■ **Exercise**: With the images excluded, set down every line of the listing below exactly.

■ **Data extract**:

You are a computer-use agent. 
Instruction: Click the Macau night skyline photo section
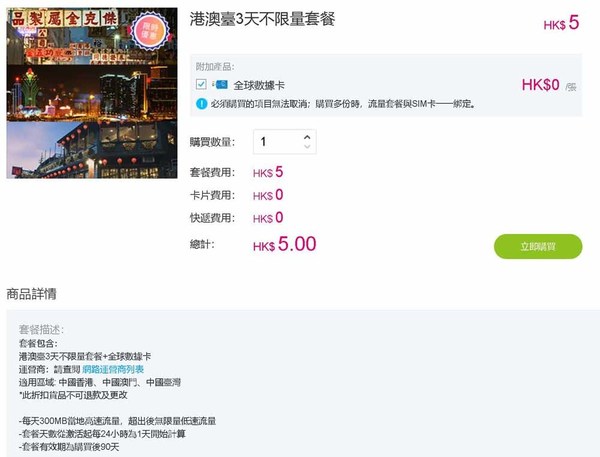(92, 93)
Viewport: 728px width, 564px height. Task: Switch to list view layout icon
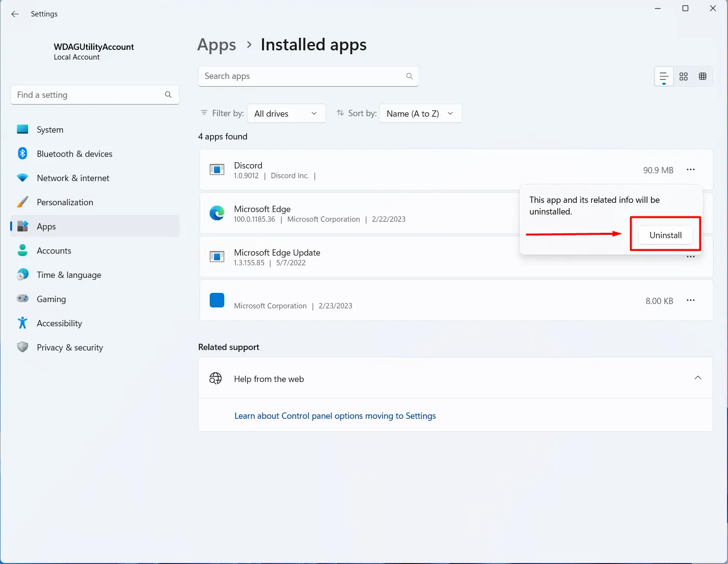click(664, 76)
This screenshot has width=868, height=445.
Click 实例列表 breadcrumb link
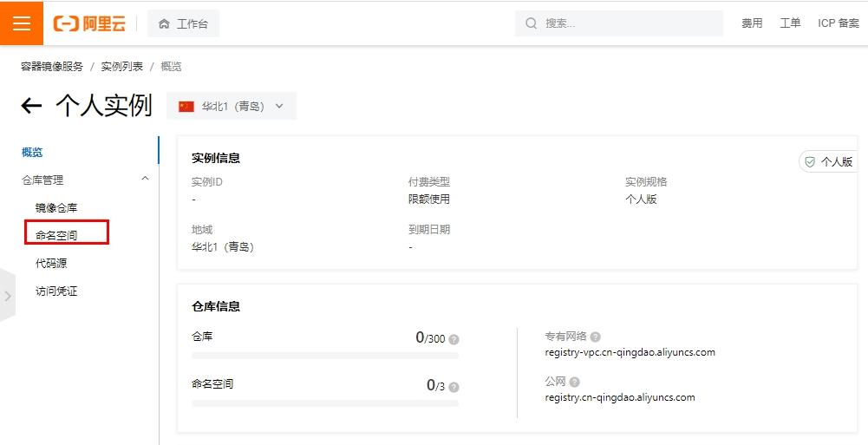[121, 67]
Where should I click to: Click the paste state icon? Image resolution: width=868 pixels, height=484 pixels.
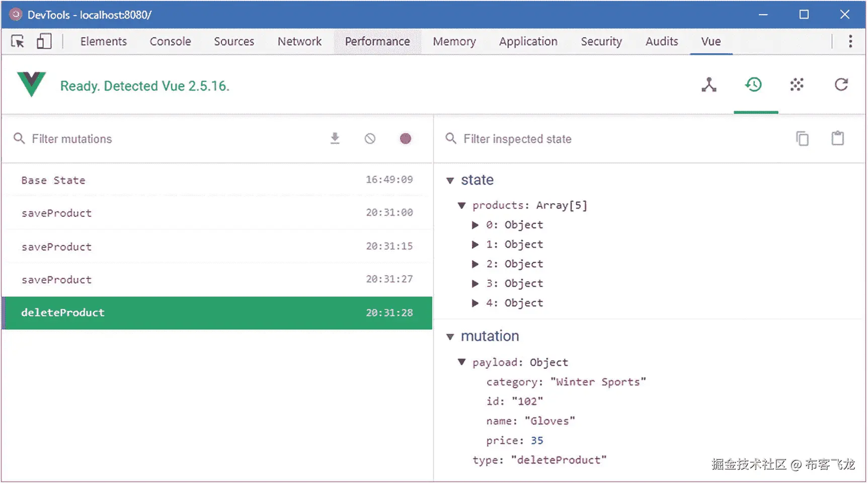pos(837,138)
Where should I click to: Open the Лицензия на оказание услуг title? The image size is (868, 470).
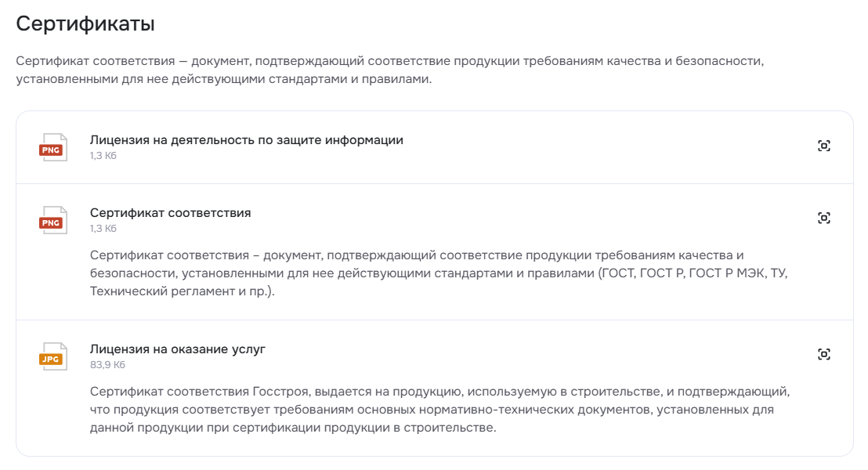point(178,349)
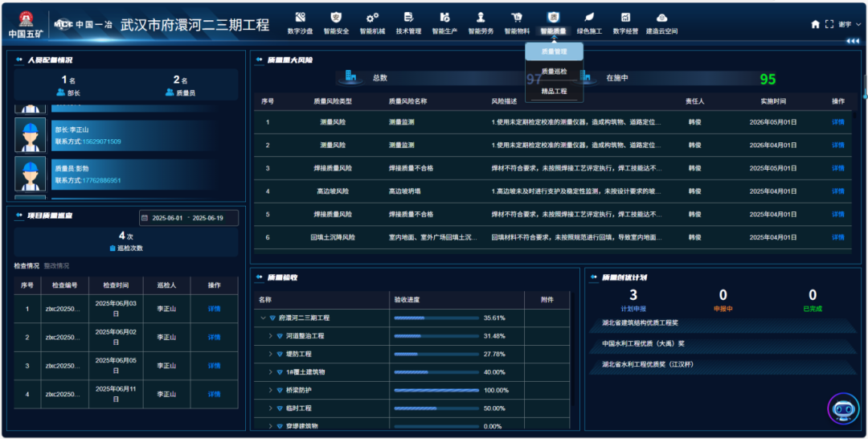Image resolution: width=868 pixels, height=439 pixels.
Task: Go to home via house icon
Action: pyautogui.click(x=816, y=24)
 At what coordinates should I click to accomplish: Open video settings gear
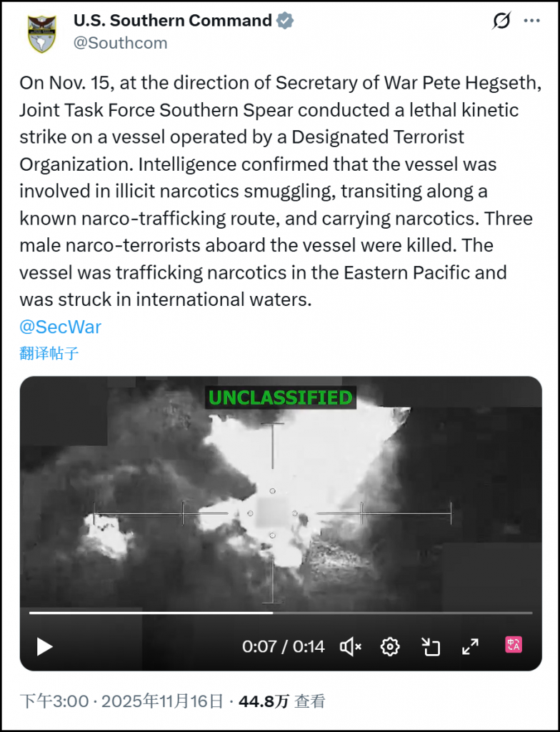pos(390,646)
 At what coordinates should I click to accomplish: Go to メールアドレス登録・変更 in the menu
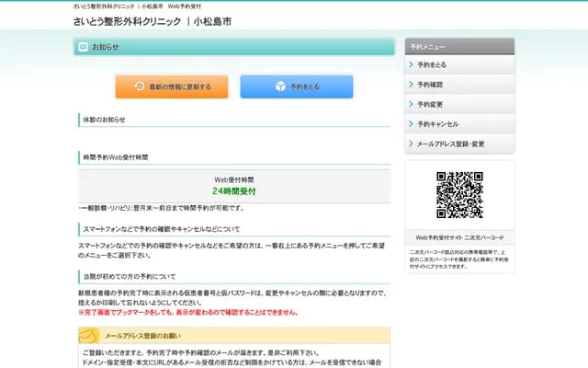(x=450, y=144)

■ **Solution to the exercise**:
You are a computer-use agent. 
Instruction: Click the Macau night skyline photo section
(92, 93)
Viewport: 728px width, 564px height. Task: Switch to list view layout icon
click(664, 76)
This screenshot has width=868, height=445.
Click 实例列表 breadcrumb link
[121, 67]
Where should I click to: Click the paste state icon? Image resolution: width=868 pixels, height=484 pixels.
pos(837,138)
Where should I click to: Open the Лицензия на оказание услуг title? The image size is (868, 470).
point(178,349)
Image resolution: width=868 pixels, height=439 pixels.
Task: Go to home via house icon
Action: pyautogui.click(x=816, y=24)
 At what coordinates should I click to accomplish: Open video settings gear
pos(390,646)
 At what coordinates should I click to accomplish: Go to メールアドレス登録・変更 in the menu
(x=450, y=144)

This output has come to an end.